Each record should reappear exactly in your answer, minus any picture.

* **Dataset extract**:
++++++

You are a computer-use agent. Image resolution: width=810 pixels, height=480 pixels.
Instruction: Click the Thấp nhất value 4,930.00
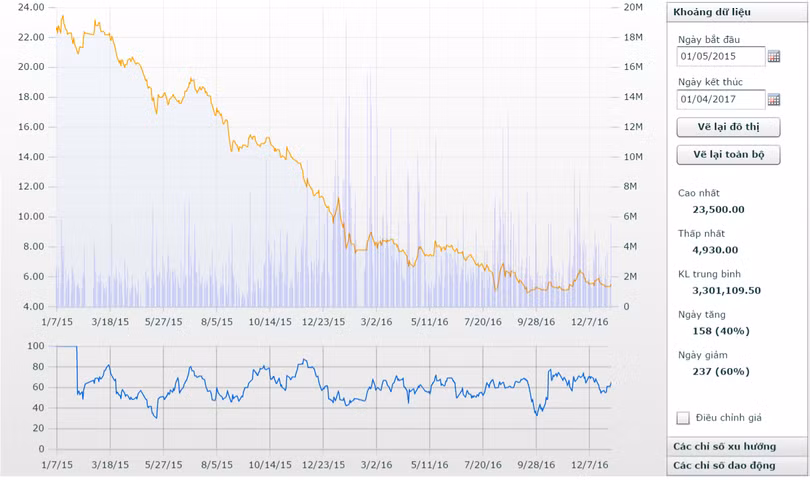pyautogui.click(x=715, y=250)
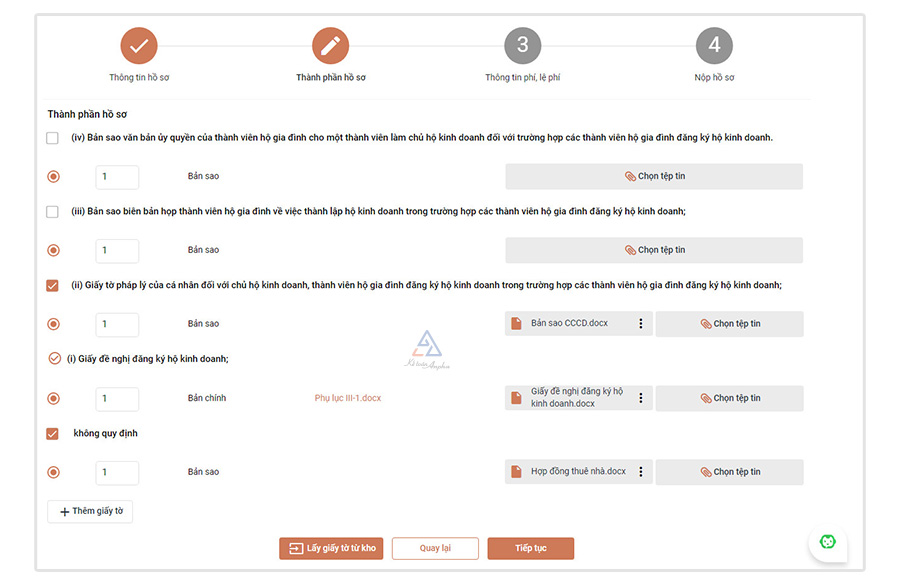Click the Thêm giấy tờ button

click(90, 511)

++++++

* **Output**:
You are a computer-use agent. Image resolution: width=810 pixels, height=480 pixels.
Instruction: Click the Thấp nhất value 4,930.00
pyautogui.click(x=715, y=250)
Click the Thêm giấy tờ button

click(90, 511)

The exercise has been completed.